Immuno-Modulatory imide Drugs (IMiDs) inhibit human bladder smooth muscle contraction: A novel drug class in LUTS?

Introduction & Objectives

Medical treatment in lower urinary tract symptoms (LUTS) includes reduction of prostate and detrusor smooth muscle tone. Due to an unfavourable balance between side effects and limited efficacy, current medications cause high rates of patient non-compliance and treatment discontinuation. Recently, we could show that IMiDs (thalidomide, lenalidomide and pomalidomide) inhibit prostate smooth muscle contraction, modulate cytoskeletal actin organization, and reduce prostate stromal cell growth, without causing cytotoxic side effects. Here, we addressed effects of IMiDs on cholinergic and non-cholinergic contractions of human detrusor smooth muscle.

Materials & Methods

Detrusor wall tissues were obtained from patients undergoing radical cystectomy for bladder cancer (n=83 patients).
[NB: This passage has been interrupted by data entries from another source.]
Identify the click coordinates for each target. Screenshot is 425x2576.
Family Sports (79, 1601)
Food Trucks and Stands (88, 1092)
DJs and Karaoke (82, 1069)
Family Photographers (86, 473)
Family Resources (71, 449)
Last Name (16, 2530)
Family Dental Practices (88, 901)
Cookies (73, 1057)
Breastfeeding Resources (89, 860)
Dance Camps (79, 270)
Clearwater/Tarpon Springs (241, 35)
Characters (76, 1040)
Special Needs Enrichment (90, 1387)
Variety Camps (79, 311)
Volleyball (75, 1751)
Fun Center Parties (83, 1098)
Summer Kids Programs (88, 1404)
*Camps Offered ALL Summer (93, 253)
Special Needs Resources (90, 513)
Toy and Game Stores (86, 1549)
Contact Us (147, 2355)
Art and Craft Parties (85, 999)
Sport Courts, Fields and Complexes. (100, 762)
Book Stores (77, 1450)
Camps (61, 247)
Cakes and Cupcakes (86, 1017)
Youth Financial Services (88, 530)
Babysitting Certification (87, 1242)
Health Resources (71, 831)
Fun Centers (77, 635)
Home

Contractility of detrusor strips was then assessed in an organ bath.

Results

IMiDs ([1] thalidomide 100µM, [2] lenalidomide 20µM, and [3] pomalidomide 5µM) inhibited cholinergic contractions at a varying degree, by 27-39% and 30-43% for concentrations of 0.1-1000µM carbachol and methacholine, respectively. Non-cholinergic contractions were inhibited by 44-50% and 37-53% for thromboxane A2 analogue U46619, and endothelin-1, respectively. While thalidomide and lenalidomide had no or only marginal effect on EFS-induced neurogenic contractions, pomalidomide inhibited EFS-induced contractions by 35%.

Conclusions

Together with our previous data on prostate smooth muscle contraction, the observed varying susceptibility to cholinergic, non-cholinergic, and neurogenic contractions suggests specificity and differences in IMiDs on smooth muscle contractility in the lower urinary tract, and a possible novel drug class in LUTS treatment.